Given the advent of digital television during the past decade, and the availability of football from multiple sources, is it possible that new trends are emerging in Norway’s consumption of football that could threaten the dominant position of the EPL?
Niklas Wildhagen is one example of the changing football demographic; a Bundelsliga fanatic and author of the Norwegian Musings blog, he admits that German football has not captured the imagination of Norwegian fans like the EPL, but suggests interest in other competitions is growing:
“There are certainly more Spanish and Italian football enthusiasts in Norway now then there were ten years ago. Italian teams like Juve, AC Milan, AS Roma and Inter have a decent amount of fans that follow their every game.”

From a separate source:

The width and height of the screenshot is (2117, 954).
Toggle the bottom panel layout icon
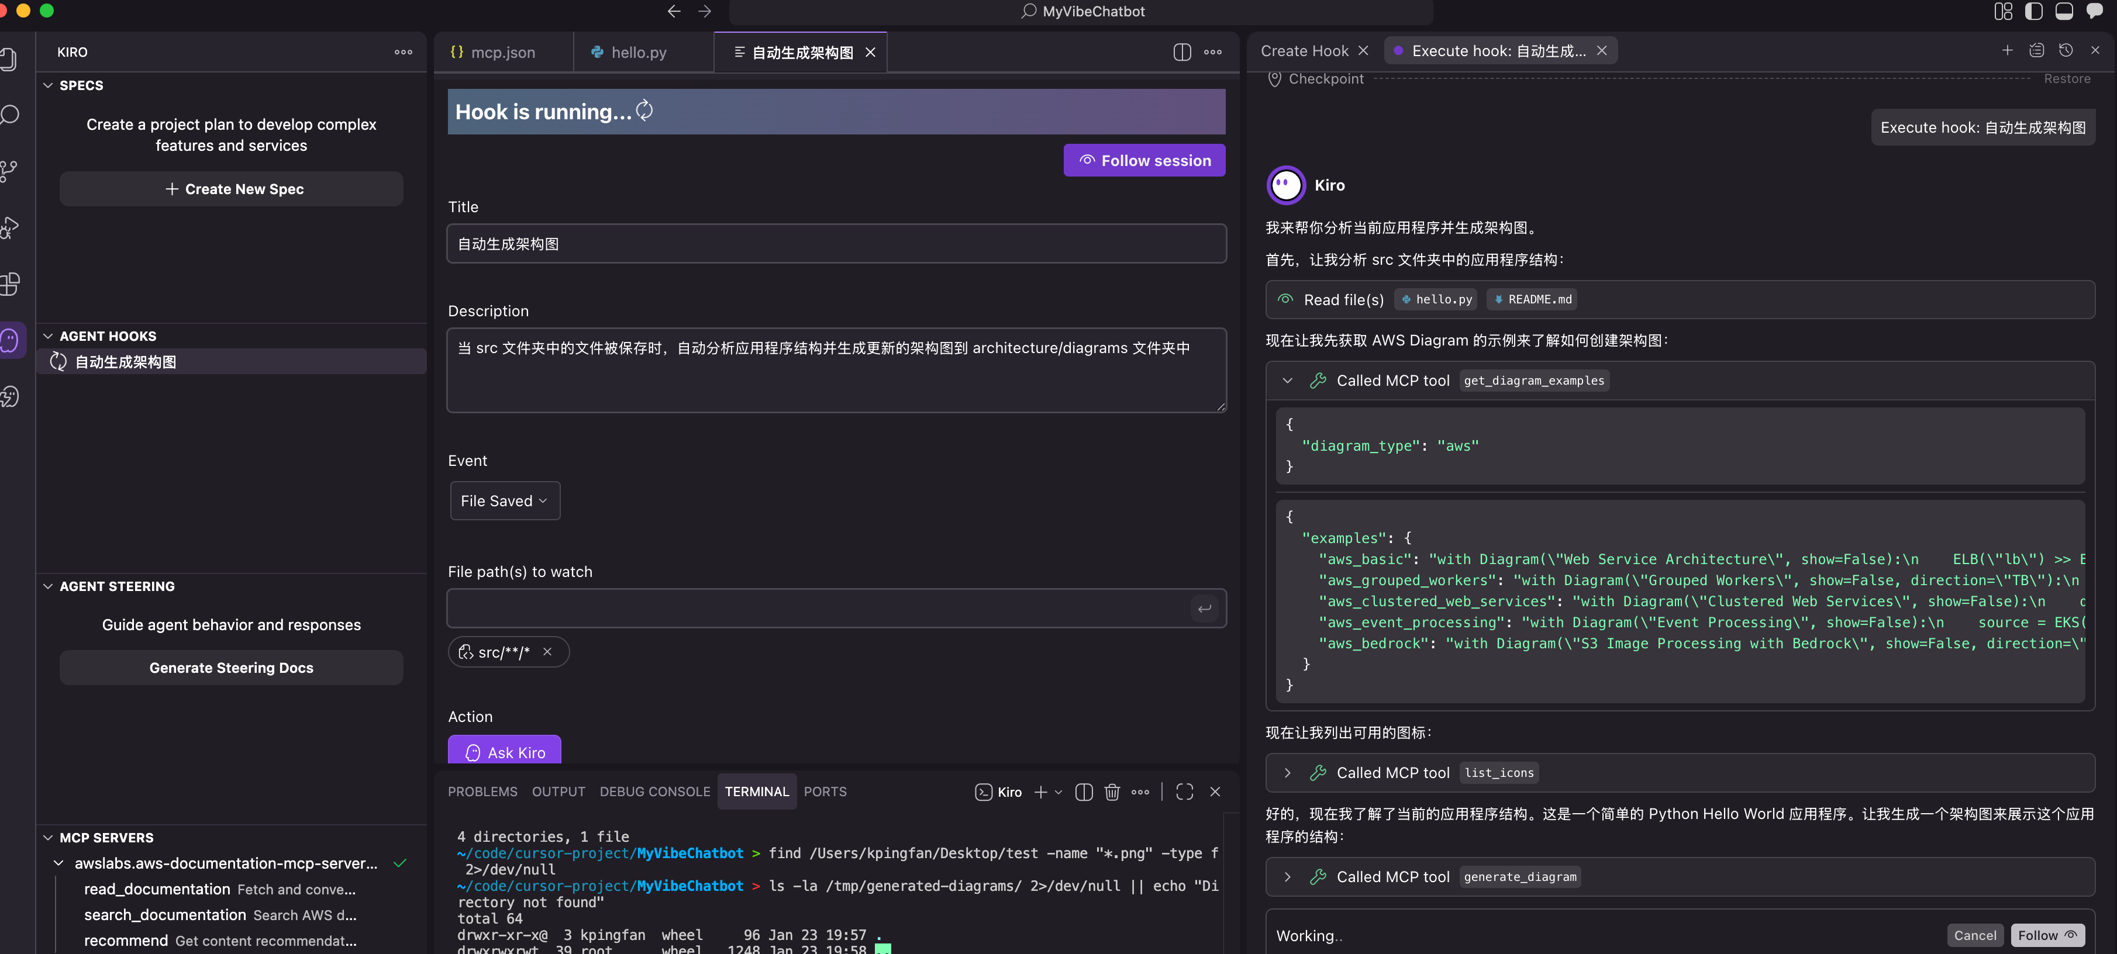[x=2064, y=12]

Even so, Niklas acknowledges that most of those fans that follow Serie A or La Liga will also follow an EPL side (he himself is a Liverpool supporter), but this recent trend reflects Norwegians’ general appreciation of good football. Indeed, Trond believes that Serie A and La Liga are technically superior to the EPL, but without the historic legacy they do not command the consistent, daily coverage.
That is unlikely to change for some time. Support for English sides has become so engrained in Norwegian culture it appears they often override more nationalistic loyalties. These Norwegian Anglo fans are not fickle; once they choose their side they are committed, and will invest significant amounts of time and money undertaking pilgrimages to support them.
You’re more likely to find Norwegian fans checking out the pubs before the game and soaking up the atmosphere than visiting the club megastore. It’s also worth remembering that this relationship began long before the marketing of the Premier League to a global audience. For that reason the Anglo-Norway football bond should endure for many more seasons as a shared appreciation of football culture between two football obsessed nations.